▶ Given problem: Which lines of the data below contain the word "entry"? Report each of those lines in full.

▶ Dataset content:
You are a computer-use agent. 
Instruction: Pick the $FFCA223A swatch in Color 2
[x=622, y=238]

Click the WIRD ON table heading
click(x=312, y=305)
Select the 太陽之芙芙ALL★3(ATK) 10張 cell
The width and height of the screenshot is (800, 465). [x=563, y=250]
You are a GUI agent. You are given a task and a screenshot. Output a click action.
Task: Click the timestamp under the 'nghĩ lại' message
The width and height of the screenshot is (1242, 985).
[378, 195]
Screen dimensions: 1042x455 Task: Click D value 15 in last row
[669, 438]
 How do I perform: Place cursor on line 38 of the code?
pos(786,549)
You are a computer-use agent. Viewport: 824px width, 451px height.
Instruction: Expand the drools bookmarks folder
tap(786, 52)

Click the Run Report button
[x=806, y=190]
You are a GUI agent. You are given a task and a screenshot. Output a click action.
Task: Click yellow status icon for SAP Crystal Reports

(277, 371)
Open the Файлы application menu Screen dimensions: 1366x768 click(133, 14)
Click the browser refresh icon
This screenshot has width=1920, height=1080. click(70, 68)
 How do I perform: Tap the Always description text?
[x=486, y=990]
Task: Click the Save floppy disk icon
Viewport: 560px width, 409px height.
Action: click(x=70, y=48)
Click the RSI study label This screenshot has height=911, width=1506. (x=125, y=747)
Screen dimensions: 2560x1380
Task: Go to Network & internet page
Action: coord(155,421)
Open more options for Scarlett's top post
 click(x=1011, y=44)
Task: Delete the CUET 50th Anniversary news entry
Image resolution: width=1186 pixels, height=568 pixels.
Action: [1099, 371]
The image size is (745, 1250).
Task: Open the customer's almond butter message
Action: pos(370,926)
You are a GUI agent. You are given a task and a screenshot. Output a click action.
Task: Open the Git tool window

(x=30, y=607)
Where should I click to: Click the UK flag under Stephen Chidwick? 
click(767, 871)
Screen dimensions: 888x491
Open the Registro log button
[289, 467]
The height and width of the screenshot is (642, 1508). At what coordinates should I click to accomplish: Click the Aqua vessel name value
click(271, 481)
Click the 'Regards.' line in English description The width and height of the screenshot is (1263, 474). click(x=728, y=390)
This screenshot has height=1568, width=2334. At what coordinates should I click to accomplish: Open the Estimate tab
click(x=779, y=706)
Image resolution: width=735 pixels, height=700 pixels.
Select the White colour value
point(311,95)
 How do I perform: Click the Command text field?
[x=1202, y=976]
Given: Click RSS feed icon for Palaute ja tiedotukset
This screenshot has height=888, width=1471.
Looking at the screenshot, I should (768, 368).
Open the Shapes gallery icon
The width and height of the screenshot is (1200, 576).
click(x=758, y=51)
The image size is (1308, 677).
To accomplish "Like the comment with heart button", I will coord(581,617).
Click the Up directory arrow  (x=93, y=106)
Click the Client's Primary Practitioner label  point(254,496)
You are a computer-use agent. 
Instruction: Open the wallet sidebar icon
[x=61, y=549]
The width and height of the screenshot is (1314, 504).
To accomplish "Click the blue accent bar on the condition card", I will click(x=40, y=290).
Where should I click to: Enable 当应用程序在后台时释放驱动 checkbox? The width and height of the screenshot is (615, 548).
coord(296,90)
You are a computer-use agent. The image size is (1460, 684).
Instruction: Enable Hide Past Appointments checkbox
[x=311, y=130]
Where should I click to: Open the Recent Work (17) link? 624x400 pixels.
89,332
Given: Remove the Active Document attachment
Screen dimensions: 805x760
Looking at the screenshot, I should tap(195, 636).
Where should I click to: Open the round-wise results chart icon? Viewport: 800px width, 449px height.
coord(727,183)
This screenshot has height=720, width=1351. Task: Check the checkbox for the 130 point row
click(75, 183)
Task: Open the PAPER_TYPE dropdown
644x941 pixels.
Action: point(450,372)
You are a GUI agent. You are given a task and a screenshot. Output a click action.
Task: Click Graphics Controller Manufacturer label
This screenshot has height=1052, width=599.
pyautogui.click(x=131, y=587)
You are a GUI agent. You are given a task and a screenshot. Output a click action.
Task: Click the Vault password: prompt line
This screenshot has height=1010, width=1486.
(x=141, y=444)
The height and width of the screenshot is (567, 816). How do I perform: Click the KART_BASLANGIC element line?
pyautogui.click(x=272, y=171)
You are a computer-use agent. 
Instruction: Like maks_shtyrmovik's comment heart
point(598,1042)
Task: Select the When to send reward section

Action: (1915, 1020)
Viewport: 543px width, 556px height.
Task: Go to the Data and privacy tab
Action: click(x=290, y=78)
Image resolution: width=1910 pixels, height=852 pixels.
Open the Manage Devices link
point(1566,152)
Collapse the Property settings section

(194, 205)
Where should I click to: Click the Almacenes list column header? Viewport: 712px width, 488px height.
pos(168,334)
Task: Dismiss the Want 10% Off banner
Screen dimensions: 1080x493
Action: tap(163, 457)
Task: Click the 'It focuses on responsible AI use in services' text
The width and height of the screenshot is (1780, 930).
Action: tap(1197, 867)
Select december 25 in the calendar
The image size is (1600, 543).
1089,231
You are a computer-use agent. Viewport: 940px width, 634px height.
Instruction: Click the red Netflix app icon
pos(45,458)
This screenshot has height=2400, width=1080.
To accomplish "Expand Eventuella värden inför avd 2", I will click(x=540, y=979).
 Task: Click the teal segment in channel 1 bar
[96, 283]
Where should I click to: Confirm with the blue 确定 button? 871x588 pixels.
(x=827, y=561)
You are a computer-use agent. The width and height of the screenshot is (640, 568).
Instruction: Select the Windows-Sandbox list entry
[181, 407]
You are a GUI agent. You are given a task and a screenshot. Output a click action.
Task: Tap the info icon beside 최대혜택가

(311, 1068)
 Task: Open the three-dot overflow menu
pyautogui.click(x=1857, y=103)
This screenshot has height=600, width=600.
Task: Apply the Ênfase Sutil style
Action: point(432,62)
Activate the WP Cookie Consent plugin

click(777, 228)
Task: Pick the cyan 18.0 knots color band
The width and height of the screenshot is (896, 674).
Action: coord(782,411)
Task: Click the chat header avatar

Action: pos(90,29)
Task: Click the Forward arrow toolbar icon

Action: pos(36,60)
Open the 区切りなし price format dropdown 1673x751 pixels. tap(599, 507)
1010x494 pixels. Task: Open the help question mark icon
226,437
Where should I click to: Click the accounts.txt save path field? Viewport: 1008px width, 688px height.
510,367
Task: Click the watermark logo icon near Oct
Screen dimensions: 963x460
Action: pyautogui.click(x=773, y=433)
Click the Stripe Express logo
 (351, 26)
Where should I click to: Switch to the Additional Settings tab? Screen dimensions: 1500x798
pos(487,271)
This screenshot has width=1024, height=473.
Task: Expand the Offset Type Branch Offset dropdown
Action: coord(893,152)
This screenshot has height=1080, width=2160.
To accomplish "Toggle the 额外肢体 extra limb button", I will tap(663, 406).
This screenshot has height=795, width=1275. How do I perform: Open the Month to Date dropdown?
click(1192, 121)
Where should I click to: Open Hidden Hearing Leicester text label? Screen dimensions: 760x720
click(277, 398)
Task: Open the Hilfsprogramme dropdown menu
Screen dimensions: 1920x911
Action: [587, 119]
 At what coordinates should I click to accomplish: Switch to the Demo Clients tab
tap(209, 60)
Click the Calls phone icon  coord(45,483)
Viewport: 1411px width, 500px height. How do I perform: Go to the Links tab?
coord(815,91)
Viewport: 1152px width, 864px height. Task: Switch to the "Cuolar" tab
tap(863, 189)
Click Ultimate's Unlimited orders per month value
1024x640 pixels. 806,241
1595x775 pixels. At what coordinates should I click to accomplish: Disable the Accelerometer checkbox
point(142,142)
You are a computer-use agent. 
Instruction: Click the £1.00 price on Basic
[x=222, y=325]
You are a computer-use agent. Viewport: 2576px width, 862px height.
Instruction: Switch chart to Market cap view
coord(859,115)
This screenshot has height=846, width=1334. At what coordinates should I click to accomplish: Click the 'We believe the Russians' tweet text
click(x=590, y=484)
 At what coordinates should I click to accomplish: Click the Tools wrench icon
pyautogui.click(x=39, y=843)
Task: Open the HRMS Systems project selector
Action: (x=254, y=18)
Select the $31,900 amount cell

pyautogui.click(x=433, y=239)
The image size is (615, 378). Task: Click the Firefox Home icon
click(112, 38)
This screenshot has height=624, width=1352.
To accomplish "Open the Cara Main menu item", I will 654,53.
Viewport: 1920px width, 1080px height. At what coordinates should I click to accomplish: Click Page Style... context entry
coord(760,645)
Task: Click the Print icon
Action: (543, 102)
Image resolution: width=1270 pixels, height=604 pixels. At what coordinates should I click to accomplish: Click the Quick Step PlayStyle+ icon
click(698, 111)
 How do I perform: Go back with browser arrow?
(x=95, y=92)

▶ Correct result:
Task: Delete the CUET 50th Anniversary news entry
Instruction: Select the Windows-Sandbox list entry
Viewport: 1920px width, 1080px height. At what coordinates should I click to accomplish: Click Page Style... context entry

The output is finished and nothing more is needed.